▶ [Data]:
===

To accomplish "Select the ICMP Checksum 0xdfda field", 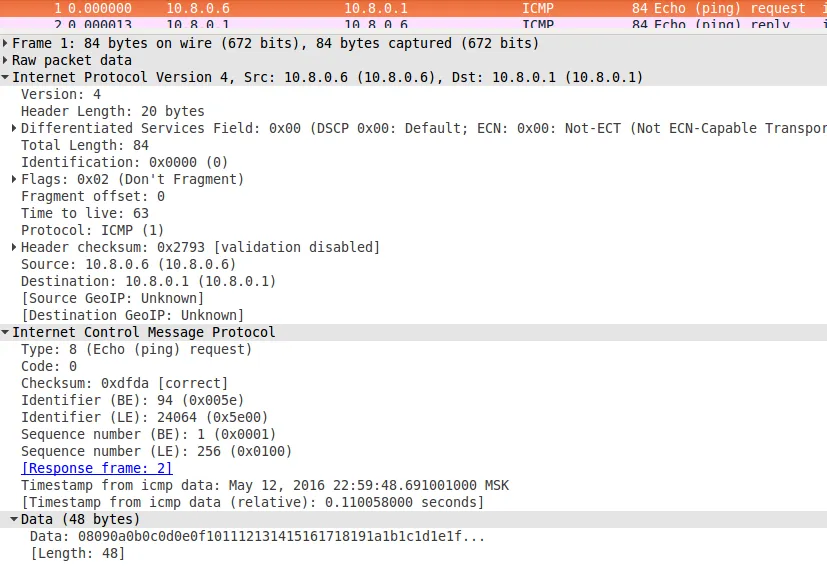I will pyautogui.click(x=124, y=383).
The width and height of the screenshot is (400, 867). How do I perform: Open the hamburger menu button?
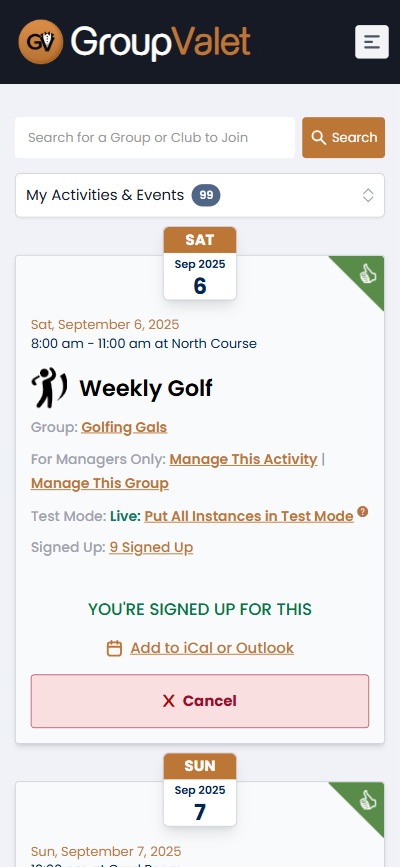coord(372,41)
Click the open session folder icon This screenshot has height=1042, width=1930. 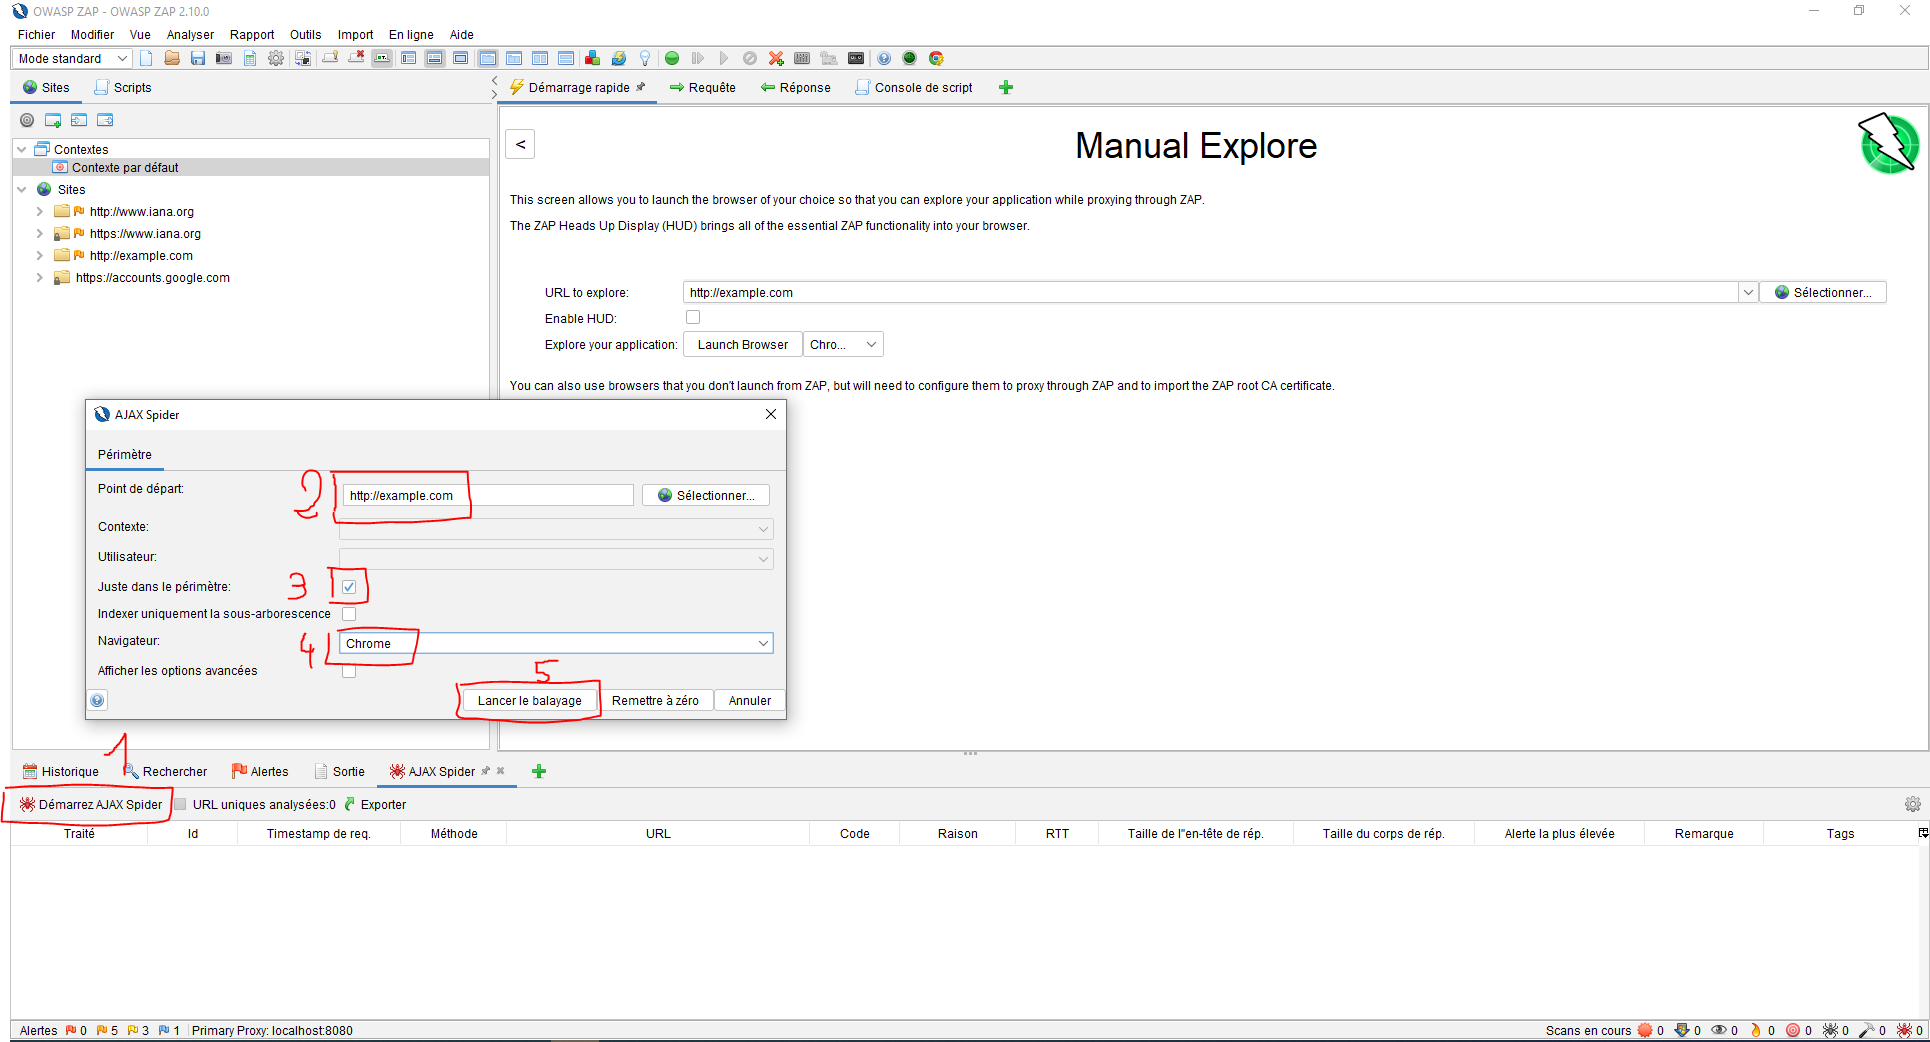point(172,58)
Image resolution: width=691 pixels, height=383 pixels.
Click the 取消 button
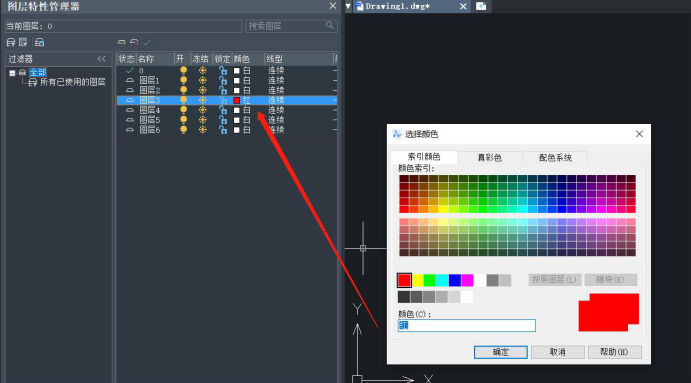[557, 352]
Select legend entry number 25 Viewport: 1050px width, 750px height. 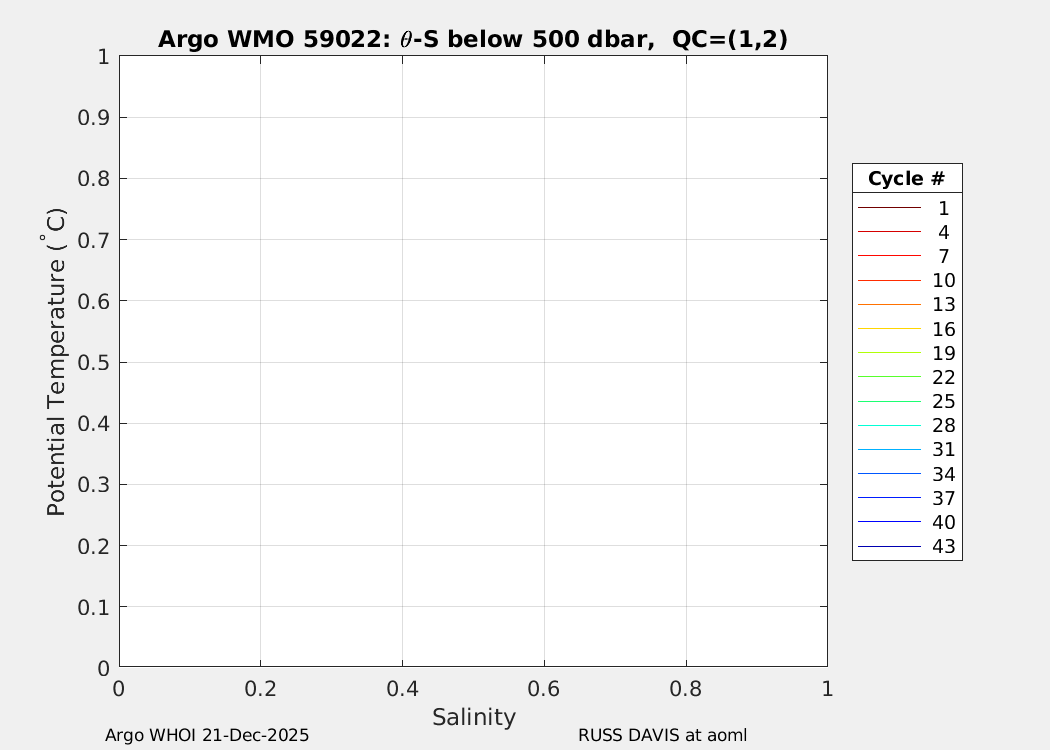943,402
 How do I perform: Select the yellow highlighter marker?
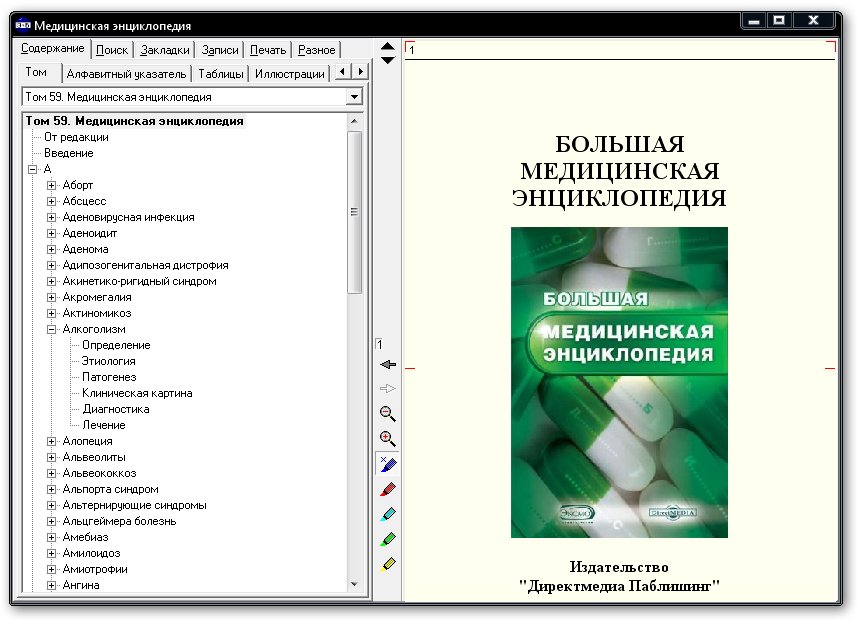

===

▶ [Aim of the task]:
Tally the lines of the records above that contain the string "perform", counting only case-sensitive matches. How many are there? Give only the number.

▶ [Final result]:
2